その証拠にというわけでもないだろうが、後日、研究員の西村が馘首された。次いで久瀬工場の長を始めとする役員らも同様の道を辿った。いずれも長らく高之城に貢献してきた者たちだった。久瀬工場は代わりの者を立てることなく、畳むこととなった。どんな作用が働いたのか、緋鞠には分からなかった。だが確実によくない方向へ進んでいることだけは分かった。
家の中が良くないものの気配で満たされている。見えるわけでもないのに、何かがいるのを感じるのだ。天井の隅や物陰から見られているような。
緋鞠の生まれ育った家はもはや、息苦しくて居づらいだけの場所と成り果てていた。
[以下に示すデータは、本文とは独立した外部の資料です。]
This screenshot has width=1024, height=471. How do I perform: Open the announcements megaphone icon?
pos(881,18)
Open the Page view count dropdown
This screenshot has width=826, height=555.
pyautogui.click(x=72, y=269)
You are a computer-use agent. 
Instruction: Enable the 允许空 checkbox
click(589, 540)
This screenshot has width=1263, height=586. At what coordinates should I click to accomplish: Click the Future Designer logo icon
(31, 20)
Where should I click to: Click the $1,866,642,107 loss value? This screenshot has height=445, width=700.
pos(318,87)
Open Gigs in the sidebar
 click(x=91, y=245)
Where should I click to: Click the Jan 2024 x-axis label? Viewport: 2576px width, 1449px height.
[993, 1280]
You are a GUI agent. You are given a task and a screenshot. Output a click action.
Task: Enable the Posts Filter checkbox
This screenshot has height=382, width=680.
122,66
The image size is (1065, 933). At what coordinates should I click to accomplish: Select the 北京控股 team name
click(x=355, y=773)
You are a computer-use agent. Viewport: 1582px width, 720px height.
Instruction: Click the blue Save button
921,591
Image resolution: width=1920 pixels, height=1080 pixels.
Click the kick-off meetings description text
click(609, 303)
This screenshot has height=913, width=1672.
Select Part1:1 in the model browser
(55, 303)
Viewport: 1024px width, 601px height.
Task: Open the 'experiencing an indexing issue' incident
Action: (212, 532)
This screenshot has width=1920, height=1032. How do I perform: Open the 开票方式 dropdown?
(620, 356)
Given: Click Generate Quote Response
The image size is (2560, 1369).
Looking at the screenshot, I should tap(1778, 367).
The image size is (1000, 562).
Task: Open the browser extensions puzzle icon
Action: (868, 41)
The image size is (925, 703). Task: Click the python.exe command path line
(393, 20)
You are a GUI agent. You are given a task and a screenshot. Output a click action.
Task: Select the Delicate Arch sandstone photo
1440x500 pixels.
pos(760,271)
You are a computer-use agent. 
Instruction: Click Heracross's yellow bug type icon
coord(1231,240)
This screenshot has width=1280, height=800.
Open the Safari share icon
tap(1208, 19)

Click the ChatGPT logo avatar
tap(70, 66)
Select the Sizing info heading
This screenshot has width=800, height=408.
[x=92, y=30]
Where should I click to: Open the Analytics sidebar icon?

父・富雄がいた頃の明るさは失われ、今ではどんなだったか思い出せないくらい、家の中が暗い。それもみんな、あの二人のせいだ。
玲於奈に「重森と別れろ」と、またいつしか住みつくようになっていた重森に「出て行け」とは、言う勇気はない。その進言をした者らは皆この家や会社から去っている。正式な高之城家の人間は緋鞠なのに、その彼女すら追い出そうという意思が見え隠れしていた。
乗っ取られた場所が、居心地いいはずもない。